### Task description
Please restate word for word all lines from the one containing "This screenshot has" to the final line of the entries, and include no pictures.

### Exercise materials
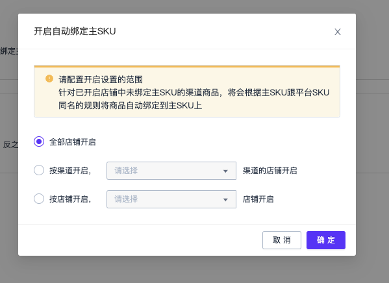
Task: Click the 按店铺开启 label text
Action: click(70, 199)
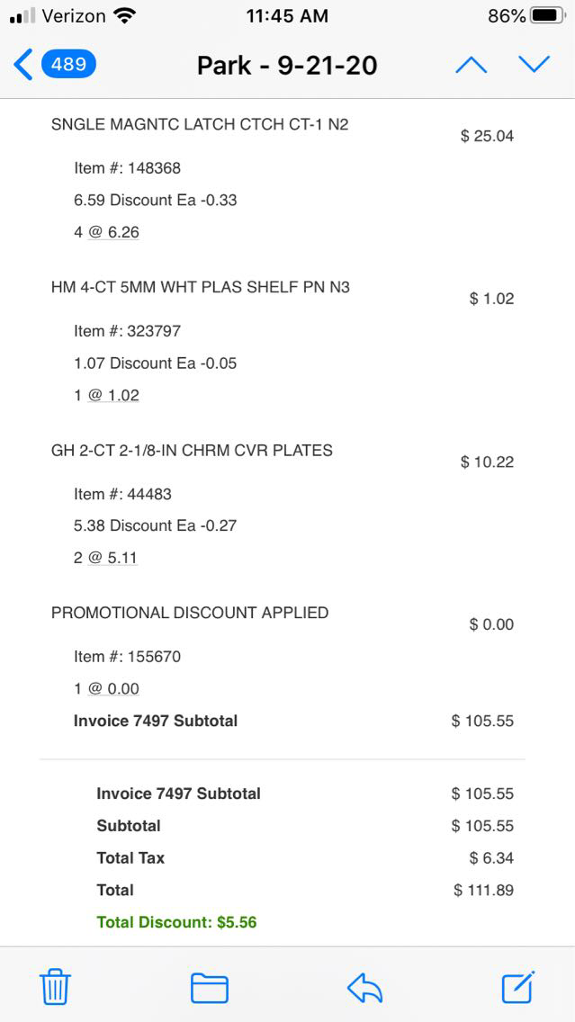The height and width of the screenshot is (1022, 575).
Task: Tap the reply arrow icon
Action: click(364, 988)
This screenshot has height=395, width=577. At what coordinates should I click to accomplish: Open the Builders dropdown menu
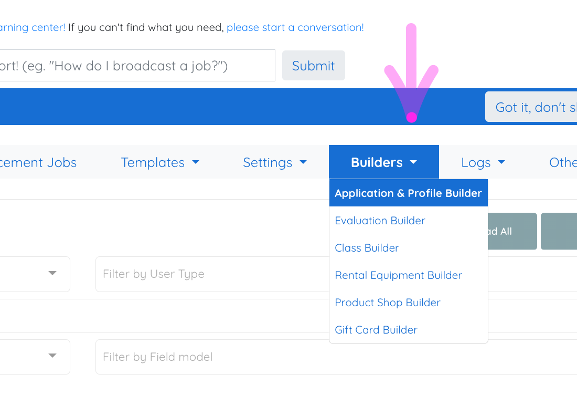point(383,162)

### Exercise solution
This screenshot has height=395, width=577. At what coordinates should I click to accomplish: Open the Builders dropdown menu
point(383,162)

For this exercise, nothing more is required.